_WHAT IS BEING ASKED_
Write out the listing from the line with "Click the Telemetry 1.0 box" up to and including the line with "pyautogui.click(x=137, y=532)", leaving the pictures out of your answer.

— START RECORDS PROVIDED —

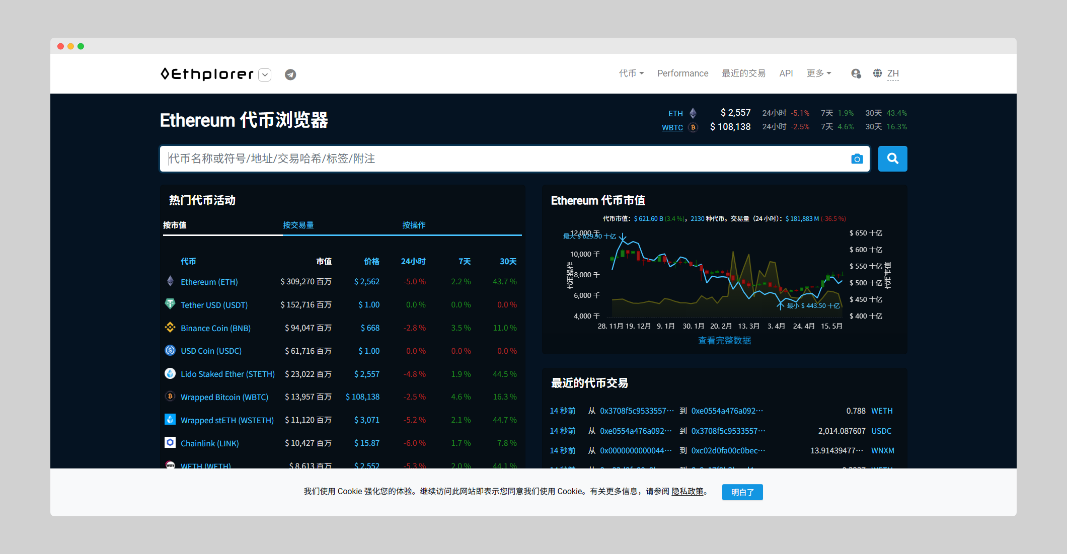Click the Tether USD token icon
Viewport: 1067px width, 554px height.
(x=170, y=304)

— END RECORDS PROVIDED —
— START RECORDS PROVIDED —

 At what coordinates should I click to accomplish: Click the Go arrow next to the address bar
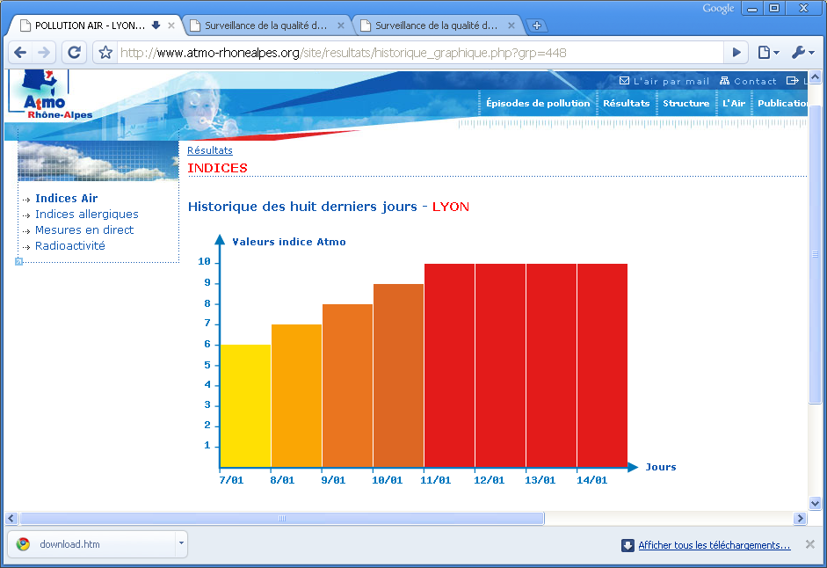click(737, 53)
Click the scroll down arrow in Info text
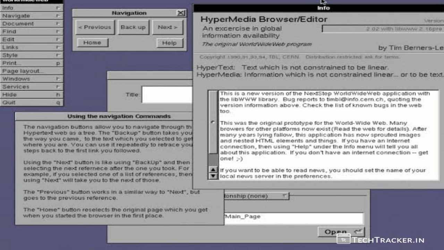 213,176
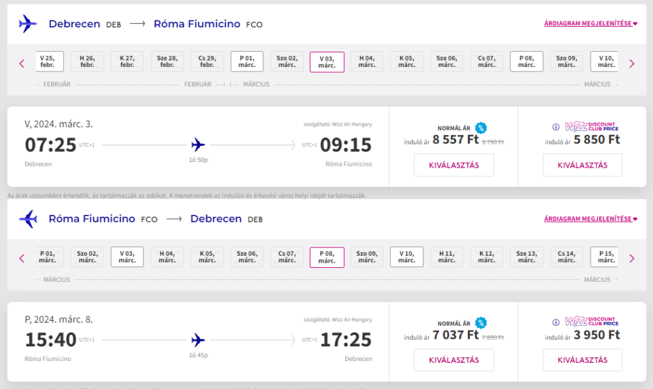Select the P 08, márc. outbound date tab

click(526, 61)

— END RECORDS PROVIDED —
— START RECORDS PROVIDED —

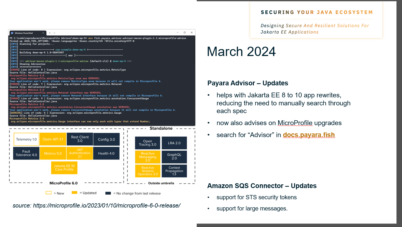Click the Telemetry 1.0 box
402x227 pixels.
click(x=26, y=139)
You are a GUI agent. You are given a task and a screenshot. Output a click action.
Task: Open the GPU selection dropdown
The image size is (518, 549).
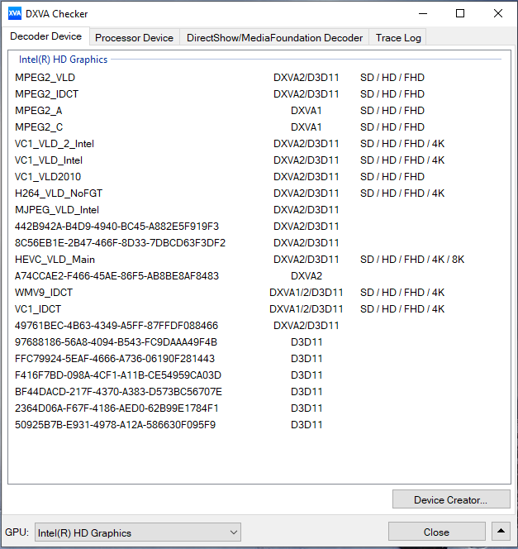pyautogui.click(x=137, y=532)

— END RECORDS PROVIDED —

_SOLUTION BELOW_
Click the Telemetry 1.0 box
402x227 pixels.
click(x=26, y=139)
You are a GUI agent. You are given a task and a screenshot. Output a click action.
Task: Open the GPU selection dropdown
The image size is (518, 549).
pyautogui.click(x=137, y=532)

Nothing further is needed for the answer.